The second leaf of clover is the consequence of this lie, more like a vivid joke or a trick excuse. For example, friends in the literary community are elegant in the eyes of the average person. But I am not interested. But people invites you, it is good, categorically refused, not only rude, it is a proud performance, and it is too far away. At this time, I usually find an excuse to put it. For example, I said that it is writing something, or there is already a date ... In short, let yourself have steps and others. Is this not lie? It seems to be counted. But it has a sweet fruit that maintains the face of both sides.

The third leaf is I specified for myself - the lie can be said to maintain self-esteem. We will often do something wrong. There is nothing wrong with the error, it is changed. But because of the mistakes in front of everyone, it was hurt by the trauma into internal injuries, not good for a while. I am not hovering my own mistake, I will review my shortcomings in the darkness of no one. But I don't want to put yourself like an exhibition under the public.
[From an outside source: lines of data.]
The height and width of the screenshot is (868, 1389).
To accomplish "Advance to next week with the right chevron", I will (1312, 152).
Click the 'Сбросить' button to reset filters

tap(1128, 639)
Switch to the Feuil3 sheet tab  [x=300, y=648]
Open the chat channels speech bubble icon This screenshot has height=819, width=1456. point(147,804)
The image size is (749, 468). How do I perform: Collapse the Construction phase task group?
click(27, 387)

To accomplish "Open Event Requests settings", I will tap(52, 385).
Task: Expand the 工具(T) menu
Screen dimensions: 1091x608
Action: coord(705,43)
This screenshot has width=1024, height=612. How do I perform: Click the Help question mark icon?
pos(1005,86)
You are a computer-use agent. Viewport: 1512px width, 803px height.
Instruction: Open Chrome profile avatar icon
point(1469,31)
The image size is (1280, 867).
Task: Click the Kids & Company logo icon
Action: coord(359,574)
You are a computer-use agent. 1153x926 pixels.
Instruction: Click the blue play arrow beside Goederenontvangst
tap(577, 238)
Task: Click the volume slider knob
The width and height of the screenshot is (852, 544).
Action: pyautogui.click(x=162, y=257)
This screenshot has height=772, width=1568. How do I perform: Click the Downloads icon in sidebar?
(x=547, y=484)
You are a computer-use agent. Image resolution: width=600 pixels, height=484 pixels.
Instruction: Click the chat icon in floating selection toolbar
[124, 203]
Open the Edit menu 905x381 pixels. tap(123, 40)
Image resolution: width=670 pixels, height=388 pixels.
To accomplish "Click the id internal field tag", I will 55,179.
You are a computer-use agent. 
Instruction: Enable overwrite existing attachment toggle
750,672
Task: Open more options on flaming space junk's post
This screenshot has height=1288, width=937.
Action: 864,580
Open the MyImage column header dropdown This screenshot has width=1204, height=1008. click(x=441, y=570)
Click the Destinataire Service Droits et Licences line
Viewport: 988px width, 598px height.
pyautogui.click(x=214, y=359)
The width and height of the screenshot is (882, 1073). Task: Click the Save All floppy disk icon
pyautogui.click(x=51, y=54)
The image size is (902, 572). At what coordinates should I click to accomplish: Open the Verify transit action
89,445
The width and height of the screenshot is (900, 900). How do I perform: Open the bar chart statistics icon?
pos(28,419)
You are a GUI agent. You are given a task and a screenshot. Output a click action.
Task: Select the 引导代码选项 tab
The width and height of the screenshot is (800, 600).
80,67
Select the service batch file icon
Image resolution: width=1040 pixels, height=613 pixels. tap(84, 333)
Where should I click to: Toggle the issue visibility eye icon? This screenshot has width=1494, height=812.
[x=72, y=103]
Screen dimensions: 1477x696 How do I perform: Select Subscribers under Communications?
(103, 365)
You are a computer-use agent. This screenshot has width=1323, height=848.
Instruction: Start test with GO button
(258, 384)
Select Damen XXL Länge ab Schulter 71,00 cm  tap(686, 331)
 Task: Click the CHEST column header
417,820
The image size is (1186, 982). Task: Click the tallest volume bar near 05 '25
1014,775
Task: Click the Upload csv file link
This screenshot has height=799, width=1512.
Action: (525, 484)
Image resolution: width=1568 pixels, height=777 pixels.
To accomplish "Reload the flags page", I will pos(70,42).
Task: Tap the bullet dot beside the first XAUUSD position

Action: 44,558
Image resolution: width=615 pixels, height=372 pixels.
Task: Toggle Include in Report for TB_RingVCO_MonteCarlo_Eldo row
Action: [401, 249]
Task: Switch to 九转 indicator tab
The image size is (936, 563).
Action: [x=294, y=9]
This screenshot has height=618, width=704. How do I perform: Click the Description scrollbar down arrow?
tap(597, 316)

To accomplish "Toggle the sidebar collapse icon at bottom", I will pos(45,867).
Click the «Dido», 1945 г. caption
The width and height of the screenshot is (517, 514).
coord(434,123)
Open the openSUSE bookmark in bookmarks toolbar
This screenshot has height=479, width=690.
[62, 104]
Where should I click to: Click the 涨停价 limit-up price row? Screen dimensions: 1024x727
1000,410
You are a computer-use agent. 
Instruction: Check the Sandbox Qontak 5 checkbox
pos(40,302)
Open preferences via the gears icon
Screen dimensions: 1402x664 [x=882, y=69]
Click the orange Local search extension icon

Perhaps everyone is different from self-esteem, but most people are very sensitive to this issue. In order to self-esteem, we can lying, it is also for self-esteem, we can't keep the lie too long. Because the real self-esteem is established on the continuous improvement of our foundation, the lie is only a temporary smoke. It wins for us, we have to have no more than a new year in the smoke. If you add it to your own virtual illusions, the reality will be more embarrassed when smoke dissipates.

With the growth of age, the lies of the hearts of the heart gradually witnessed. I sometimes lying, but the frequency is reduced. For the reason, I think, the lie sometimes expresses a wish, reflecting our hopes for the facts. The year round of life is thickening. The world's original face is like a beetle in amber, the more frankly, and we need to stare it more brave. I have been aware that the first element of life is not "good" but "true".

The person always tells, that is not a problem with clover, and it is a ridiculous hurt house. For this kind of person, I don't understand them because I also said it. Occasionally, talking to homes, there is still a matter of principles. # P 分 标题 # e #

China has an old saying, called "people will die, his words also". I think this "good" is true meaning. In other words, when people are dead, they will not ignite. But this provincial understanding seems too late.